Data extracted from a collection
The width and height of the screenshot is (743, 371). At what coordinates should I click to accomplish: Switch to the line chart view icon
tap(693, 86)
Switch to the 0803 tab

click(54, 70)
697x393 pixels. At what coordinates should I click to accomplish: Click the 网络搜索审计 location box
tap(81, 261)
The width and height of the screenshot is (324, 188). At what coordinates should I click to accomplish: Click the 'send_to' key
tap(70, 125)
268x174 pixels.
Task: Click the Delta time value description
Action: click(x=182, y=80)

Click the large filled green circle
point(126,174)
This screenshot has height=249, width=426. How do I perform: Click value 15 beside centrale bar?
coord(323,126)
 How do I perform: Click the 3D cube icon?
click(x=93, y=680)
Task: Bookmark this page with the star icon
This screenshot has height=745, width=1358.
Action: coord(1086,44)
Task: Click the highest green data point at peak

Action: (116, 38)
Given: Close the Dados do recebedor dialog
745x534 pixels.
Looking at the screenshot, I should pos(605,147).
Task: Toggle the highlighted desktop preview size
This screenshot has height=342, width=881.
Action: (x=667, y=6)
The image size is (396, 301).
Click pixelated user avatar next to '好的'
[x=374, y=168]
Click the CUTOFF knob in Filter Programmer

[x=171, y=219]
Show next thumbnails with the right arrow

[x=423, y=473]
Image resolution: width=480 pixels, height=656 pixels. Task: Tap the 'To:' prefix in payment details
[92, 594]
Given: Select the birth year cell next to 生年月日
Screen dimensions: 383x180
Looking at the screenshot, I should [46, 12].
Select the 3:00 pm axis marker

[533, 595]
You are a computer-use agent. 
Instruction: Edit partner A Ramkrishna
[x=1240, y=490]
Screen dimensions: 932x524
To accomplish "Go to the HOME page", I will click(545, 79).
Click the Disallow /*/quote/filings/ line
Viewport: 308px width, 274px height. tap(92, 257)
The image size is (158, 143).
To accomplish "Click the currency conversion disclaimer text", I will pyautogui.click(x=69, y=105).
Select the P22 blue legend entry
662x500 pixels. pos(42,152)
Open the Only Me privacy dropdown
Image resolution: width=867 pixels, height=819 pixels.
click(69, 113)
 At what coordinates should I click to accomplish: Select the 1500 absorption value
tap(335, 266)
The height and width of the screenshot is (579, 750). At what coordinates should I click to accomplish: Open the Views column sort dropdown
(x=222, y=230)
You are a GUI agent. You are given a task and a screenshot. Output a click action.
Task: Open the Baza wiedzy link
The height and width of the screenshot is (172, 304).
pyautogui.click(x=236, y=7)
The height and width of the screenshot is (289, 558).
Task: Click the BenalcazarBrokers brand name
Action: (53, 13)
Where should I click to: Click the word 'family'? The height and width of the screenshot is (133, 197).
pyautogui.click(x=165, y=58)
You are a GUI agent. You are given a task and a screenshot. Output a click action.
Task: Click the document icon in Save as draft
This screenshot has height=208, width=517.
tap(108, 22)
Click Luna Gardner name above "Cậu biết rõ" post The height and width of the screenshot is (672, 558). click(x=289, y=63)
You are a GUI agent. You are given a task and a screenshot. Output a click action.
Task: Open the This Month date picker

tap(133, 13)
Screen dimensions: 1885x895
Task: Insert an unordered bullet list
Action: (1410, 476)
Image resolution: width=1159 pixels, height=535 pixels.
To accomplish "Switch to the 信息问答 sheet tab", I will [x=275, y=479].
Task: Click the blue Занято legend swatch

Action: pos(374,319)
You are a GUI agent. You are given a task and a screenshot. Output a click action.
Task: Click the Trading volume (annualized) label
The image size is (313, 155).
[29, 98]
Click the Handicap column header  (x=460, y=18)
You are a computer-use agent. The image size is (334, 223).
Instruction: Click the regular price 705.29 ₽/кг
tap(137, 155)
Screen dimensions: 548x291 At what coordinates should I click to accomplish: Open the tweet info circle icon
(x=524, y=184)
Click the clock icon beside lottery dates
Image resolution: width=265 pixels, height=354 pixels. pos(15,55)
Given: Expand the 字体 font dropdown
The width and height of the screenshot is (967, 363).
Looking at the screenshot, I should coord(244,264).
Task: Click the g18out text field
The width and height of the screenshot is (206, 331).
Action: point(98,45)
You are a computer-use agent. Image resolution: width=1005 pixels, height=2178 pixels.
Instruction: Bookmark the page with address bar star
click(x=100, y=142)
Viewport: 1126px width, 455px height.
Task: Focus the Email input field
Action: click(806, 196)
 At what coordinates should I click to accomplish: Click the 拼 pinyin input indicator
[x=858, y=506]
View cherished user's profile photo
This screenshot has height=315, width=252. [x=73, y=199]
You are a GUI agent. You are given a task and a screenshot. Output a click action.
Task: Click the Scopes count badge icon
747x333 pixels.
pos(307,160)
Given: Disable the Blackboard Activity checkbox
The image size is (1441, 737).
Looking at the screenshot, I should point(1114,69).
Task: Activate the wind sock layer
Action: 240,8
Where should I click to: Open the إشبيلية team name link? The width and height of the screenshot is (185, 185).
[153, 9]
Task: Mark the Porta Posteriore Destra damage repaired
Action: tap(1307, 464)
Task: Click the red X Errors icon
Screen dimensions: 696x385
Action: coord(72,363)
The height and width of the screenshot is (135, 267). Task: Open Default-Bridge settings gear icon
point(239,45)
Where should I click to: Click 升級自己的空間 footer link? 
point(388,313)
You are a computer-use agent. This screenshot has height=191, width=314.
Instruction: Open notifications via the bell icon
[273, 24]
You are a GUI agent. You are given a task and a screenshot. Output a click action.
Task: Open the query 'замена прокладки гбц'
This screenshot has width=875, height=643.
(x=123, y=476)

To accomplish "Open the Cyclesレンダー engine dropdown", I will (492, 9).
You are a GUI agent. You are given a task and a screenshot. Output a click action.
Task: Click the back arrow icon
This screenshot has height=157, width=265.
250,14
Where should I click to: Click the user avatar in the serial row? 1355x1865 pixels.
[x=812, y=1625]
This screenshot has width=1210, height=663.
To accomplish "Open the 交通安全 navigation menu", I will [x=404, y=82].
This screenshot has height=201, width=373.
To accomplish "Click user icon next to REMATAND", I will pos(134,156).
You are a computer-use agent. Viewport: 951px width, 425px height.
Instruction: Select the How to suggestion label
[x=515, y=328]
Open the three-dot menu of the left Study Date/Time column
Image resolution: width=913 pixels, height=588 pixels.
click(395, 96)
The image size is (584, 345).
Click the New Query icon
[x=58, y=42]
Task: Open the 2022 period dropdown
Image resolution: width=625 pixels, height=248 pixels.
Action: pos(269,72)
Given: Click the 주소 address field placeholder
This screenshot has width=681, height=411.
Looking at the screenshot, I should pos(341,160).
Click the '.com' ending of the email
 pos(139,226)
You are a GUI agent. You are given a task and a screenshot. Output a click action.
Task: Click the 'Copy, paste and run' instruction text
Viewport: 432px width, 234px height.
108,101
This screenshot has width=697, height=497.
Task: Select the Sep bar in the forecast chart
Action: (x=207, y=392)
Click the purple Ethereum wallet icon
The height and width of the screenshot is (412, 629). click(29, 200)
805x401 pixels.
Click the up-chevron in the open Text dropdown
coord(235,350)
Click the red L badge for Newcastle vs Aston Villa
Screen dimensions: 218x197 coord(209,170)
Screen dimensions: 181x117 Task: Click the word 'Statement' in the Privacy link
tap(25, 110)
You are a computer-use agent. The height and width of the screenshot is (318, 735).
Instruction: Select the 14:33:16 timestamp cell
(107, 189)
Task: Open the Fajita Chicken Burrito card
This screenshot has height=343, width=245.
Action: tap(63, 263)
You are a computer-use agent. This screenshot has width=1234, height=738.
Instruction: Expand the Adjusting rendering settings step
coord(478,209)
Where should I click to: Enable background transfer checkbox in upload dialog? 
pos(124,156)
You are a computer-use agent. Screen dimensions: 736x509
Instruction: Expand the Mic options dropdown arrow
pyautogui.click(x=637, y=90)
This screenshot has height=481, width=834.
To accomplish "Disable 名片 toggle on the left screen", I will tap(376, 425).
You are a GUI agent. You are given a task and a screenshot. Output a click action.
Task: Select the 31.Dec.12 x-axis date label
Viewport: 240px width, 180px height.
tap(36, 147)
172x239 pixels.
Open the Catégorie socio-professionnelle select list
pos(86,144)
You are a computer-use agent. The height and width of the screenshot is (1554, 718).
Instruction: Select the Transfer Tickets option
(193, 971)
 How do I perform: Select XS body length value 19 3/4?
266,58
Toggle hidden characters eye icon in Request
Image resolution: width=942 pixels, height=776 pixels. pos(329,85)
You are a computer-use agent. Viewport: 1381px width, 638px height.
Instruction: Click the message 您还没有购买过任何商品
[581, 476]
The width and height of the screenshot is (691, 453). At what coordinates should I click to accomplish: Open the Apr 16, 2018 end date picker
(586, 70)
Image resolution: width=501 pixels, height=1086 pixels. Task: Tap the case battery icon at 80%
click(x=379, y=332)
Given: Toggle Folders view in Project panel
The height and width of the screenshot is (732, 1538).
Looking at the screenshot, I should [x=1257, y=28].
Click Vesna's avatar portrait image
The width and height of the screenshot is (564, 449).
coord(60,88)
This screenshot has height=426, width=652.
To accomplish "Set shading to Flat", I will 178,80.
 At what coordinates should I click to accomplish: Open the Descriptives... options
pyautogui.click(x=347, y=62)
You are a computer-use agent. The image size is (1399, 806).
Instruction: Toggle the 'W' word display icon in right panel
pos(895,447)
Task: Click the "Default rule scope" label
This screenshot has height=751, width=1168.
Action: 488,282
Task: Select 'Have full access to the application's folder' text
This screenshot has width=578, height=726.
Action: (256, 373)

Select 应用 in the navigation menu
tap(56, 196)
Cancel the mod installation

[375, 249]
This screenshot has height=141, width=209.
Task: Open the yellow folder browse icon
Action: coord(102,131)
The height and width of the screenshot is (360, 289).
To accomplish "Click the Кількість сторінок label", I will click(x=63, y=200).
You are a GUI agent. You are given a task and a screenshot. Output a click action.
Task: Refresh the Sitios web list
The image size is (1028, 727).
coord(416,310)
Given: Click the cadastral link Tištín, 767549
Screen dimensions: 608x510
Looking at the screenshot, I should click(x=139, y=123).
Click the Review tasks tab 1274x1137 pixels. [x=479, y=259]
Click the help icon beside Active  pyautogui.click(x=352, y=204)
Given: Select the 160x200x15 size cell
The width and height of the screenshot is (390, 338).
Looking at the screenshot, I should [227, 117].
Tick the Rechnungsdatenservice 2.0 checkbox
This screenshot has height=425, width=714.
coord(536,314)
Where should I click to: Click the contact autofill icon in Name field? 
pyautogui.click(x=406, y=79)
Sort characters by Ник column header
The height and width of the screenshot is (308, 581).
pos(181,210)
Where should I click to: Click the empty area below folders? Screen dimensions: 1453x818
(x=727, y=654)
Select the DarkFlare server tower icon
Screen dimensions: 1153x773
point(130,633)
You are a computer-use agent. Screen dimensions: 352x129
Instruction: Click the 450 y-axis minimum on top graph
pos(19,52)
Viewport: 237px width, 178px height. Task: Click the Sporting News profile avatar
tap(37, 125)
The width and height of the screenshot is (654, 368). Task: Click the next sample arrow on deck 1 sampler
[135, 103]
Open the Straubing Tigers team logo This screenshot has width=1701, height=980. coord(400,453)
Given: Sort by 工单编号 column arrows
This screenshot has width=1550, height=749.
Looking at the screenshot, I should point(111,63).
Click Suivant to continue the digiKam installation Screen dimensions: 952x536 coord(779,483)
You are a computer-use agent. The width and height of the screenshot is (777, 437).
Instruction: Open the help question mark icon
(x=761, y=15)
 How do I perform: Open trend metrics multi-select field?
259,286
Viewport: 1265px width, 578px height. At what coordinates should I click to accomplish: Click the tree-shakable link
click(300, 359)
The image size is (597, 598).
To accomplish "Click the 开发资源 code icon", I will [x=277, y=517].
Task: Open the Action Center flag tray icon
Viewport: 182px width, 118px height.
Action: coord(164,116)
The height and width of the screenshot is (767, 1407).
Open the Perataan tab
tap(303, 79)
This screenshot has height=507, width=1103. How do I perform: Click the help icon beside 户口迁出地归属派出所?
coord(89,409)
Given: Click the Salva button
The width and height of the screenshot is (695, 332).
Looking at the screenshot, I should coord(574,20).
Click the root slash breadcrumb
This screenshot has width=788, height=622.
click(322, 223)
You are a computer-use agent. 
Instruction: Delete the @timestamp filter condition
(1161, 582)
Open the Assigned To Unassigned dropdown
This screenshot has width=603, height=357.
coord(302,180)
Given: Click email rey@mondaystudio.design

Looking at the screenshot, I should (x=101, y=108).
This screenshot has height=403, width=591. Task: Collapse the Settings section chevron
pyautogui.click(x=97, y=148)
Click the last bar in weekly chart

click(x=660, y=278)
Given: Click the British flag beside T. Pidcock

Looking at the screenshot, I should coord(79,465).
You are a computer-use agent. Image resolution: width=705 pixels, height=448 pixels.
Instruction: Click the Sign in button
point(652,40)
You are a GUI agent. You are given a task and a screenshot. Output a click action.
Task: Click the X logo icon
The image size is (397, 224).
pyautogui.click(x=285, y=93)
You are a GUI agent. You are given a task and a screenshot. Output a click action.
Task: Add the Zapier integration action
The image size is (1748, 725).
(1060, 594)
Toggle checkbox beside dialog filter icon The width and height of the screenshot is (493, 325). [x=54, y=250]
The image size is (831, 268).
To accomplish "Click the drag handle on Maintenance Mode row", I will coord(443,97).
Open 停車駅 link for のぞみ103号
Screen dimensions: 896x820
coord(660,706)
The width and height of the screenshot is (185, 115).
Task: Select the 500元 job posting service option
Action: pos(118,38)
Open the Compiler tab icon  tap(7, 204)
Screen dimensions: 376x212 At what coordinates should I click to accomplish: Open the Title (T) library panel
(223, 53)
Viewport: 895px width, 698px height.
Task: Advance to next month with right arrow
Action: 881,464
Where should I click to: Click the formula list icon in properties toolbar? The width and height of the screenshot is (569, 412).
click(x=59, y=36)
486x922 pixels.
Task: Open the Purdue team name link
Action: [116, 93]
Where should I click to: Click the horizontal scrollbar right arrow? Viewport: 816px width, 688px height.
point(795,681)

| YOUR INSTRUCTIONS |
In the data above, how many lines contain the word "Disable"? Only the number is wanted.

| ANSWER TO THE PROBLEM |
2